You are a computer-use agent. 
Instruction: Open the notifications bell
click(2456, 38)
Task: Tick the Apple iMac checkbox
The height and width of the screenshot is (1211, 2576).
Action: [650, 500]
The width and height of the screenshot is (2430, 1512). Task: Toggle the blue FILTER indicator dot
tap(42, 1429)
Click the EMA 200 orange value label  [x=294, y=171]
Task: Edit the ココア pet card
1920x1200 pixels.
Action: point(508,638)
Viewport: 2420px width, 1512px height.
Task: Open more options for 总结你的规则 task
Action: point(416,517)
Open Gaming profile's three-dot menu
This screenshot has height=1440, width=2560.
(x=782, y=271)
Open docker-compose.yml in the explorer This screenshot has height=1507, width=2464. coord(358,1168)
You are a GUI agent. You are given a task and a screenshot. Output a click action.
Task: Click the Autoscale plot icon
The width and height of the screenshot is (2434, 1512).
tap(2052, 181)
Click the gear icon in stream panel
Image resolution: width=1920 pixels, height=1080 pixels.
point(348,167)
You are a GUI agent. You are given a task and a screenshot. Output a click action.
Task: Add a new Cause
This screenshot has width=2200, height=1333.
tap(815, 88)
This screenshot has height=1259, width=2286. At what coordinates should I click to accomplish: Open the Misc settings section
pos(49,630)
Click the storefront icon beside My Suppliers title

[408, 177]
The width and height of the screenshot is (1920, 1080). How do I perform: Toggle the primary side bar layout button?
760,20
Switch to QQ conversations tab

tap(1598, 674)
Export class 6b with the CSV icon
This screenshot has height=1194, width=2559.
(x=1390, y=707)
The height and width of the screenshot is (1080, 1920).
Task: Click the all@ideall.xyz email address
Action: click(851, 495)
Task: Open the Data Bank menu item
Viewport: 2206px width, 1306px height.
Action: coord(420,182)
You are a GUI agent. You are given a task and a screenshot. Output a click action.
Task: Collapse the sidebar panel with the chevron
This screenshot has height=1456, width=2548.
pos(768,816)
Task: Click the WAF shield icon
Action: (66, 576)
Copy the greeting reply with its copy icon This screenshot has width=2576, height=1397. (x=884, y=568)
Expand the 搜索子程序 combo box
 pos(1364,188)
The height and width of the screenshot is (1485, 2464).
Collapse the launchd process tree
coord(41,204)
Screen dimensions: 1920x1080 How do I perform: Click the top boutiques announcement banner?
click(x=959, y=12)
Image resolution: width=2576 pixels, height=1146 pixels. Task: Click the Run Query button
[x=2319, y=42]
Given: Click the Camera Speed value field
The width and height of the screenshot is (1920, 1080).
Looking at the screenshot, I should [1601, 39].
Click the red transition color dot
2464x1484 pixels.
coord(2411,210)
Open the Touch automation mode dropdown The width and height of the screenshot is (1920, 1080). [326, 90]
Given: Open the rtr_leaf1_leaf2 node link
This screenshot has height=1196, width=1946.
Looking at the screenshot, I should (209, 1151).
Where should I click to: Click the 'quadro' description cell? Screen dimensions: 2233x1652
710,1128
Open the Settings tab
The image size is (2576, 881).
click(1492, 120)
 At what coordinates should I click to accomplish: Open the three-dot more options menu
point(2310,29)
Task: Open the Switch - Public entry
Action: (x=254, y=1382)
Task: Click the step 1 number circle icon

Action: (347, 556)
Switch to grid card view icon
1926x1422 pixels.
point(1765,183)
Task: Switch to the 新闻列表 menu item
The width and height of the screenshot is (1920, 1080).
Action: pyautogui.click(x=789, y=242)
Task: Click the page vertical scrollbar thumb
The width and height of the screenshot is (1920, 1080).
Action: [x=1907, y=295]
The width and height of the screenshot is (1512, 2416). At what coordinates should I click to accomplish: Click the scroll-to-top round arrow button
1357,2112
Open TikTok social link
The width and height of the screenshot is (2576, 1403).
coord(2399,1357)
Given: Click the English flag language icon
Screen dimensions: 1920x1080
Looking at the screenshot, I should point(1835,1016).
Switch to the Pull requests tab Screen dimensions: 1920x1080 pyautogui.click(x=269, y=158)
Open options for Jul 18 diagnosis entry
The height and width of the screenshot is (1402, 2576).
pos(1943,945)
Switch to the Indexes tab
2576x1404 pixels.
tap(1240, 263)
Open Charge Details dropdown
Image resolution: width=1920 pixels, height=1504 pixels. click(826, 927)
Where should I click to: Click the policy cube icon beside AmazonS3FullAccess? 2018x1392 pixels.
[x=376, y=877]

- WHAT THE EXERCISE ASKS
Go through the material above line by line and copy it exactly.

- RESPONSE
You are a computer-use agent. 
Instruction: Open the notifications bell
click(2456, 38)
Task: Tick the Apple iMac checkbox
The height and width of the screenshot is (1211, 2576).
Action: [650, 500]
The width and height of the screenshot is (2430, 1512). Task: Toggle the blue FILTER indicator dot
tap(42, 1429)
Click the EMA 200 orange value label  [x=294, y=171]
Task: Edit the ココア pet card
1920x1200 pixels.
Action: point(508,638)
Viewport: 2420px width, 1512px height.
Task: Open more options for 总结你的规则 task
Action: point(416,517)
Open Gaming profile's three-dot menu
This screenshot has height=1440, width=2560.
(x=782, y=271)
Open docker-compose.yml in the explorer This screenshot has height=1507, width=2464. coord(358,1168)
You are a GUI agent. You are given a task and a screenshot. Output a click action.
Task: Click the Autoscale plot icon
The width and height of the screenshot is (2434, 1512).
tap(2052, 181)
Click the gear icon in stream panel
Image resolution: width=1920 pixels, height=1080 pixels.
point(348,167)
You are a GUI agent. You are given a task and a screenshot. Output a click action.
Task: Add a new Cause
This screenshot has width=2200, height=1333.
tap(815, 88)
This screenshot has height=1259, width=2286. At what coordinates should I click to accomplish: Open the Misc settings section
pos(49,630)
Click the storefront icon beside My Suppliers title

[408, 177]
The width and height of the screenshot is (1920, 1080). How do I perform: Toggle the primary side bar layout button?
760,20
Switch to QQ conversations tab

tap(1598, 674)
Export class 6b with the CSV icon
This screenshot has height=1194, width=2559.
(x=1390, y=707)
The height and width of the screenshot is (1080, 1920).
Task: Click the all@ideall.xyz email address
Action: click(851, 495)
Task: Open the Data Bank menu item
Viewport: 2206px width, 1306px height.
Action: coord(420,182)
You are a GUI agent. You are given a task and a screenshot. Output a click action.
Task: Collapse the sidebar panel with the chevron
This screenshot has height=1456, width=2548.
pos(768,816)
Task: Click the WAF shield icon
Action: (66, 576)
Copy the greeting reply with its copy icon This screenshot has width=2576, height=1397. (x=884, y=568)
Expand the 搜索子程序 combo box
 pos(1364,188)
The height and width of the screenshot is (1485, 2464).
Collapse the launchd process tree
coord(41,204)
Screen dimensions: 1920x1080 How do I perform: Click the top boutiques announcement banner?
click(x=959, y=12)
Image resolution: width=2576 pixels, height=1146 pixels. Task: Click the Run Query button
[x=2319, y=42]
Given: Click the Camera Speed value field
The width and height of the screenshot is (1920, 1080).
Looking at the screenshot, I should [1601, 39].
Click the red transition color dot
2464x1484 pixels.
coord(2411,210)
Open the Touch automation mode dropdown The width and height of the screenshot is (1920, 1080). [326, 90]
Given: Open the rtr_leaf1_leaf2 node link
This screenshot has height=1196, width=1946.
Looking at the screenshot, I should (209, 1151).
Where should I click to: Click the 'quadro' description cell? Screen dimensions: 2233x1652
710,1128
Open the Settings tab
The image size is (2576, 881).
click(1492, 120)
 At what coordinates should I click to accomplish: Open the three-dot more options menu
point(2310,29)
Task: Open the Switch - Public entry
Action: (x=254, y=1382)
Task: Click the step 1 number circle icon

Action: (347, 556)
Switch to grid card view icon
1926x1422 pixels.
point(1765,183)
Task: Switch to the 新闻列表 menu item
The width and height of the screenshot is (1920, 1080).
Action: pyautogui.click(x=789, y=242)
Task: Click the page vertical scrollbar thumb
The width and height of the screenshot is (1920, 1080).
Action: [x=1907, y=295]
The width and height of the screenshot is (1512, 2416). At what coordinates should I click to accomplish: Click the scroll-to-top round arrow button
1357,2112
Open TikTok social link
The width and height of the screenshot is (2576, 1403).
coord(2399,1357)
Given: Click the English flag language icon
Screen dimensions: 1920x1080
Looking at the screenshot, I should point(1835,1016).
Switch to the Pull requests tab Screen dimensions: 1920x1080 pyautogui.click(x=269, y=158)
Open options for Jul 18 diagnosis entry
The height and width of the screenshot is (1402, 2576).
pos(1943,945)
Switch to the Indexes tab
2576x1404 pixels.
tap(1240, 263)
Open Charge Details dropdown
Image resolution: width=1920 pixels, height=1504 pixels. click(826, 927)
Where should I click to: Click the policy cube icon beside AmazonS3FullAccess? 2018x1392 pixels.
[x=376, y=877]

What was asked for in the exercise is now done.